**The task**: Please report how many lines of the listing contain the string "computer", giving the number only.

**Data in this exercise**:
============================================================
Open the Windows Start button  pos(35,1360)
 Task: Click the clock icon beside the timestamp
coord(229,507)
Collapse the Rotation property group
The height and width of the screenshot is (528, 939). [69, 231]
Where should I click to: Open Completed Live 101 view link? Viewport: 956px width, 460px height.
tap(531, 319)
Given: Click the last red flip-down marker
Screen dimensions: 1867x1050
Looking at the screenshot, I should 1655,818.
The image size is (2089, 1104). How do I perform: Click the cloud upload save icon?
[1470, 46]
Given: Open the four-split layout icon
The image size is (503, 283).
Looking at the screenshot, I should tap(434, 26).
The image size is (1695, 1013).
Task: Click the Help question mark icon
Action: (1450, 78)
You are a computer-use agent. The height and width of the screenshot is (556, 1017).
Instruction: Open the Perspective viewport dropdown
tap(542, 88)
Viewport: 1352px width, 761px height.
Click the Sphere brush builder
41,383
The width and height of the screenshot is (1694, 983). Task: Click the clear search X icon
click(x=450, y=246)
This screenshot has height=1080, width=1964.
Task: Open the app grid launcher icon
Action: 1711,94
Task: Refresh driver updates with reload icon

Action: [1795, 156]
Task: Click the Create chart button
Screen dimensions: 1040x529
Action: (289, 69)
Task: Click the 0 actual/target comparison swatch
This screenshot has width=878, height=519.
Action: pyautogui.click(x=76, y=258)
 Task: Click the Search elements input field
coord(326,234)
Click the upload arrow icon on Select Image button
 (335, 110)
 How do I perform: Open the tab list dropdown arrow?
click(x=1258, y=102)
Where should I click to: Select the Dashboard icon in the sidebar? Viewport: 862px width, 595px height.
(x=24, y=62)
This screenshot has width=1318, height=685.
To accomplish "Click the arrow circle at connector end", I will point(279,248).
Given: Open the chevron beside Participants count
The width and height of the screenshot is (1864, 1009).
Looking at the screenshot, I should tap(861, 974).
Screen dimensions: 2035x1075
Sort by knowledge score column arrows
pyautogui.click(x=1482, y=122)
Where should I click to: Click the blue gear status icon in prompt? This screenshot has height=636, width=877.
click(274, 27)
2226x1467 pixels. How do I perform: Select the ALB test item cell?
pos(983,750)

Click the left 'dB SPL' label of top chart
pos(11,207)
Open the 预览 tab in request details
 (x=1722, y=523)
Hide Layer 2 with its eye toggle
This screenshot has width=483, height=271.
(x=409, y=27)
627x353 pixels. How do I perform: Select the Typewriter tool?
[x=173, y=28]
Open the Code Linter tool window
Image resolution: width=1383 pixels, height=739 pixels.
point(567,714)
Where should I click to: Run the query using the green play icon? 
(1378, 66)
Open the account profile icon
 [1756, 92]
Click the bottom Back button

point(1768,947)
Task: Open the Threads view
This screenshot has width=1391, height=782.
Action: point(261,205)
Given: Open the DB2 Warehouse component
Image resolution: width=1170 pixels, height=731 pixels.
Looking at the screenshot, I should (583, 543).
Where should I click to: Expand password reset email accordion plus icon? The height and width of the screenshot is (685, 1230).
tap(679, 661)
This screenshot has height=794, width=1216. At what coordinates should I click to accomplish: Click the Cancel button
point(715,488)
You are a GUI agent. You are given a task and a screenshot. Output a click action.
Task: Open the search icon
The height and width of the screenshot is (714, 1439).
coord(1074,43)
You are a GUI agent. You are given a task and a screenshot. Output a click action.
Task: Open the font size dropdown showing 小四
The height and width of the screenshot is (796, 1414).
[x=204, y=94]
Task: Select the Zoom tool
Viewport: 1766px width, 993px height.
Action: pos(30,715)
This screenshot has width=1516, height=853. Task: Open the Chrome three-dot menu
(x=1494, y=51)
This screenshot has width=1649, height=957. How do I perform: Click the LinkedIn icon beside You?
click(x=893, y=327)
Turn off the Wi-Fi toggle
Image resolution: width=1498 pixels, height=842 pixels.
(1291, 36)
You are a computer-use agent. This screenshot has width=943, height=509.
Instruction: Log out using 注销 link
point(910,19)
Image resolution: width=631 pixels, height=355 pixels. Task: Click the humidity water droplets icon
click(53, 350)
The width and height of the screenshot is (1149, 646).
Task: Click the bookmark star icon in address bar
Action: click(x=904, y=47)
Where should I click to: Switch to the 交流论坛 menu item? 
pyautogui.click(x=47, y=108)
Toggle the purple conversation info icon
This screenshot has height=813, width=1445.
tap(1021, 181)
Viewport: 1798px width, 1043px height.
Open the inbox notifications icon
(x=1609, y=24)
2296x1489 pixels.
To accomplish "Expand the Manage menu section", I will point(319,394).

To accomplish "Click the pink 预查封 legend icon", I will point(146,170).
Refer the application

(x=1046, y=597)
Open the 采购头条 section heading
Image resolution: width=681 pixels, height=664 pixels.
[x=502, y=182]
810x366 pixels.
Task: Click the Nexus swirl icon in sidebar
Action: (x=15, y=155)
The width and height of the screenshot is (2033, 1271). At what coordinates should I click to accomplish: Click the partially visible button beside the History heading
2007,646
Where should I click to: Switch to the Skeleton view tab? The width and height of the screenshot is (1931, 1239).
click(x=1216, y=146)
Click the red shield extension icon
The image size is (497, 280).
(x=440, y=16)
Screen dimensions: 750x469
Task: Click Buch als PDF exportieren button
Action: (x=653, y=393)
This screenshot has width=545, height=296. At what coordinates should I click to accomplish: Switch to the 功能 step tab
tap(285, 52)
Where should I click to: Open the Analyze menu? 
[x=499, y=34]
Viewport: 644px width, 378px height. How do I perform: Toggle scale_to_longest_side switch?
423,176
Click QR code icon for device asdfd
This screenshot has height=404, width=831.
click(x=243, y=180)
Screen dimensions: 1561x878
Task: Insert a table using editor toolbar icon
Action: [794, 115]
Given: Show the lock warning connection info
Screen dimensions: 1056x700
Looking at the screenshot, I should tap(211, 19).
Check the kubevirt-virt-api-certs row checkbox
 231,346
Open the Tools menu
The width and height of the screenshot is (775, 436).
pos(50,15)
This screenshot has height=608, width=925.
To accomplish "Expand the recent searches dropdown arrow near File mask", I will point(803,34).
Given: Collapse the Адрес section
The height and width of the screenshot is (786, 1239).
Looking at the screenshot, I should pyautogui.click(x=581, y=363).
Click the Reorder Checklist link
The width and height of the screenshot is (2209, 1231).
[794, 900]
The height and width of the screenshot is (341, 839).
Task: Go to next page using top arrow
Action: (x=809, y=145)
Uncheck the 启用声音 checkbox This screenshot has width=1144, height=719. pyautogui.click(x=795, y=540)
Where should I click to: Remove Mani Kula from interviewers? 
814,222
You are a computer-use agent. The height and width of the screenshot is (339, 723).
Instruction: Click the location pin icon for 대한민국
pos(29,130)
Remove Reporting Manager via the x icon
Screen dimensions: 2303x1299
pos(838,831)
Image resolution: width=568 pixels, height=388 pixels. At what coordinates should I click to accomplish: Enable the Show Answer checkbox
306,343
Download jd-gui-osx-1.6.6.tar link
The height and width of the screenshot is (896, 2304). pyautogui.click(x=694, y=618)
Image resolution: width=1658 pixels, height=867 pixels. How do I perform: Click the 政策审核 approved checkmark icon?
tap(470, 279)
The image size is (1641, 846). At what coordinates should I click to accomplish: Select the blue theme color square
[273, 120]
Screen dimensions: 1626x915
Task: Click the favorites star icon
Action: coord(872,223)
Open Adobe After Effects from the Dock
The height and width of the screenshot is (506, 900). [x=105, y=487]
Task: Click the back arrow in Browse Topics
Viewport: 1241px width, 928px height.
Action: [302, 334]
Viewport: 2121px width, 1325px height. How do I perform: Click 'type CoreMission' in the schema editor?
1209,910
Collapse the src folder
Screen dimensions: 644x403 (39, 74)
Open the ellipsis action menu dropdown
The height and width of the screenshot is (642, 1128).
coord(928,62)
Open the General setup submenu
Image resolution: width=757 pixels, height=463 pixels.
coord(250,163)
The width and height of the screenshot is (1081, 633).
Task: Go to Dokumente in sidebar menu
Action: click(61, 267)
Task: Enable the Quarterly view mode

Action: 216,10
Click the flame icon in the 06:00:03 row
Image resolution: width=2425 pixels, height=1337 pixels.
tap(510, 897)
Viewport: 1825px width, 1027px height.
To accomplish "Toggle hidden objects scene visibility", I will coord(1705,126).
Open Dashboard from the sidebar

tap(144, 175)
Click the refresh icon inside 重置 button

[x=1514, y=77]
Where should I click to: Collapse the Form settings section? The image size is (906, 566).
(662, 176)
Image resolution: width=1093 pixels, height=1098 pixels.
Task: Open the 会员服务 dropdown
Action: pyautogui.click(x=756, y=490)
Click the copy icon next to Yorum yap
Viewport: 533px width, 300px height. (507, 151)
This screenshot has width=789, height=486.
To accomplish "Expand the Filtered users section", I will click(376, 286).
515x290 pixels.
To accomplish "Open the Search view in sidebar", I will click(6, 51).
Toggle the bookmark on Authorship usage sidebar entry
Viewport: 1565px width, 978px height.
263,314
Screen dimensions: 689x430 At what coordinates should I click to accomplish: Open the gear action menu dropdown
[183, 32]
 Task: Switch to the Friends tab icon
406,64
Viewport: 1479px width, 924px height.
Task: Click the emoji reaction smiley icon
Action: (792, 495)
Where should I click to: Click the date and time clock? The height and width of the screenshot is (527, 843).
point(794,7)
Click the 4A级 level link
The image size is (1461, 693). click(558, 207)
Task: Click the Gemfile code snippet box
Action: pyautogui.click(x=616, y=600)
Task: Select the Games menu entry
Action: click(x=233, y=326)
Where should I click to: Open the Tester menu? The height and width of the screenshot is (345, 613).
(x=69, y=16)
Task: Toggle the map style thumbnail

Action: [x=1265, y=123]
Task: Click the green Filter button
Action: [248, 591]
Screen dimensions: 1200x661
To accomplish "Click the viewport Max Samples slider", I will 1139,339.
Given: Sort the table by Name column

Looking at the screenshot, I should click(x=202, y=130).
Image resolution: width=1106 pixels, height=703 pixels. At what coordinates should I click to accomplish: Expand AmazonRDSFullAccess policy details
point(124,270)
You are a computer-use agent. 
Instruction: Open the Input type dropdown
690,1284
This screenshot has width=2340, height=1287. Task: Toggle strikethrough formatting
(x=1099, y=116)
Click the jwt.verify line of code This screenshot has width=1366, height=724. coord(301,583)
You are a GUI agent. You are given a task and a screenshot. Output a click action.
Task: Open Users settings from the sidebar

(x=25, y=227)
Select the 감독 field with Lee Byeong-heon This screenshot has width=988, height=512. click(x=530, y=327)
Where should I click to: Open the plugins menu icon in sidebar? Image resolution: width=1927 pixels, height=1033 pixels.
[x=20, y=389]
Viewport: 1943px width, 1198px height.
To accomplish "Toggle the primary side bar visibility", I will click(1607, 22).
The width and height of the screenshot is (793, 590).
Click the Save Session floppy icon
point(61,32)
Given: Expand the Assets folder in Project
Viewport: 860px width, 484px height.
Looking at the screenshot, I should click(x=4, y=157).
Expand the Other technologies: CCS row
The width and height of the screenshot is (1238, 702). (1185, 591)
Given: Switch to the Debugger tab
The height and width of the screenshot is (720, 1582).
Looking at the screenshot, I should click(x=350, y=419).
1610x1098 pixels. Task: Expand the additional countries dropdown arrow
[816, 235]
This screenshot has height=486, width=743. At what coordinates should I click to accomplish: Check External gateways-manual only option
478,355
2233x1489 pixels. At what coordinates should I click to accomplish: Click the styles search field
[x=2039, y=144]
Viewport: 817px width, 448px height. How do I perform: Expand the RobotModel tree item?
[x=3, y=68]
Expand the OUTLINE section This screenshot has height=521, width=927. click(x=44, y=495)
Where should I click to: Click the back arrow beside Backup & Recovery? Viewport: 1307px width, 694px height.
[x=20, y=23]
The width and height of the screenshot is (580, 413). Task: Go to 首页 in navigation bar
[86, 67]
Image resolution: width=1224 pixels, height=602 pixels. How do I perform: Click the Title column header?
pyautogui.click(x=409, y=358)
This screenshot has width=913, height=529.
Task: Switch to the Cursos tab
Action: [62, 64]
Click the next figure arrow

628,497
============================================================
**Exercise output**: 4